Título Original: "The Neon Demon"
Realização: Nicolas Winding Refn
Argumento: Nicolas Winding RefnMary LawsPolly Stenham
Elenco: Elle Fanning, Karl Glusman, Jena Malone, Bella Heathcote, Abbey Lee, Desmond Harrington, Christina Hendricks, Keanu Reeves
Género: Terror, Thriller
Duração: 118 minutos
País: França, Dinamarca, EUA
Ano: 2016
Distribuidor: Leopardo Filmes
Classificação Etária: M/18
Data de Estreia (Portugal): 18/08/2016

Sarah: "Who wants sour milk when you can get fresh meat?"
Crítica: Nicolas Winding Refn será, inquestionavelmente, um dos mais fascinantes e controversos cineastas dos nossos dias. Promovido como um herdeiro de um certo cinema provocador na linha do seu compatriota Lars Von Trier (com quem mantém uma relação de rivalidade bastante pública), NWR (como agora passou a assinar) já era um realizador de culto ainda os seus filmes eram falados em dinamarquês, mas só recentemente o seu estrelato se tornou verdadeiramente planetário com o maravilhoso "Drive" (2011). Desde aí, têm sido muitas as tentativas da indústria de Hollywood de o domesticar (com ofertas incessantes para dirigir grandes blockbusters, com orçamentos exorbitantes), mas nada disso apela a um artista, que em anos recentes só se tem afastado mais do mainstream.
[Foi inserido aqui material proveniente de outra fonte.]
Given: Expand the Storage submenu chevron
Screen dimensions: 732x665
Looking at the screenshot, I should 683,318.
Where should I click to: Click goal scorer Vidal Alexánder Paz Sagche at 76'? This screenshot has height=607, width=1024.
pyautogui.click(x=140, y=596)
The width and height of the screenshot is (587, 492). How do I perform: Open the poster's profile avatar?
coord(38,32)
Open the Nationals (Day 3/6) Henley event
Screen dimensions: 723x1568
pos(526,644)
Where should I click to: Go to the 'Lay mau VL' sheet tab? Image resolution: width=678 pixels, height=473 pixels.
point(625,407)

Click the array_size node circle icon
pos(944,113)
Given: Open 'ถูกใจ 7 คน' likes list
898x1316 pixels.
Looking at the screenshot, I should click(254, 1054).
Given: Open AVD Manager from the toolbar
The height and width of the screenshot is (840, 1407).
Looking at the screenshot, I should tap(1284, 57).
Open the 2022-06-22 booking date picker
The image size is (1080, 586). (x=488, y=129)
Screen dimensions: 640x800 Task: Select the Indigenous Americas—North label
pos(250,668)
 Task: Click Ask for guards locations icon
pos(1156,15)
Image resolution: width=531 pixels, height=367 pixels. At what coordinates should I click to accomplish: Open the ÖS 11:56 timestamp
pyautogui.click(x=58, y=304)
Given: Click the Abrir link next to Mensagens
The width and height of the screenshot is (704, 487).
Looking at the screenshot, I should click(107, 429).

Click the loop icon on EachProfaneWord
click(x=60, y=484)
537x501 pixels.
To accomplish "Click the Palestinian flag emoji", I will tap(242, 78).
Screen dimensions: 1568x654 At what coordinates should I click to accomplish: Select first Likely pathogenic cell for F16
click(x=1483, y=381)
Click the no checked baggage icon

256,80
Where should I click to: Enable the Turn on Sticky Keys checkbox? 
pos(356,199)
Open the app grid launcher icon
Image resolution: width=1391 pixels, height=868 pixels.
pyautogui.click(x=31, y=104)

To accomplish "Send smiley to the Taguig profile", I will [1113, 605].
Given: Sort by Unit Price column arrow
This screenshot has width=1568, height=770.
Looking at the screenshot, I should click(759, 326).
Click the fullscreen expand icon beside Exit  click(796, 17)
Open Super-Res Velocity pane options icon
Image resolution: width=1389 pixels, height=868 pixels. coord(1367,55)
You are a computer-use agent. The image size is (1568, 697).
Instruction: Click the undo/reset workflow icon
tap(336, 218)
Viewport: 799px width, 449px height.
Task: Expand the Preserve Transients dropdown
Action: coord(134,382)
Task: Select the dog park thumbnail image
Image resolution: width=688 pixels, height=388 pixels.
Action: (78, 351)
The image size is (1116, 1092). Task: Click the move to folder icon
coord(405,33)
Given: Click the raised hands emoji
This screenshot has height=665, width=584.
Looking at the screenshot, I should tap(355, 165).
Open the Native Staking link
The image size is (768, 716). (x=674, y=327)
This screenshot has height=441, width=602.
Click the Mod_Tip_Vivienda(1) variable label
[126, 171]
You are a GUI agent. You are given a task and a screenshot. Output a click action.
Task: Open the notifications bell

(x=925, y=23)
Primeiro, com o insondável "Só Deus Perdoa" (2013) e, agora com "The Neon Demon" (estreou-se esta semana), seguramente, o seu trabalho menos acessível (anticomercial, não seria uma má etiqueta) e também dos mais prodigiosos. Uma experiência (NWR, já havia dito aquando da estreia no Festival de Cannes, que o que lhe interessava fazer era criar experiências e, não fazer filmes bons ou maus, refutando mesmo a existência dos mesmos) alucinatória, hipnótica e perversa (com ecos de Lynch, Cronenberg e, particularmente, Żuławski), onde acompanhamos a odisseia de Jesse (Elle Fanning, naquela que constitui, facilmente, a sua melhor interpretação até hoje), uma jovem que viaja até Los Angeles na esperança de se tornar modelo, mas uma vez lá é confrontada com um microcosmos violento, depressivo e repressivo, no qual a sua beleza natural é invejada por todas aquelas que a rodeiam e, a sua inocência poderá, eventualmente, demonstrar-se como sendo corruptora. Cinema profundamente simbólico (Refn, não faz nada ao acaso) e transgressivo, mais interessado em fazer perguntas do que em oferecer respostas. Tal como a maior parte dos seus filmes é também uma experiência abstrata, algures entre o real e o etéreo, o cómico e o trágico, é belo (belíssimo, até), estranhamente comovente e altamente perturbador. Se será para todos os gostos, claro que não, mas as obras-primas nunca o são, porque como diz Refn aquilo que não divide não penetra. Percebem-se os 17 minutos de aplausos que recebeu em Cannes.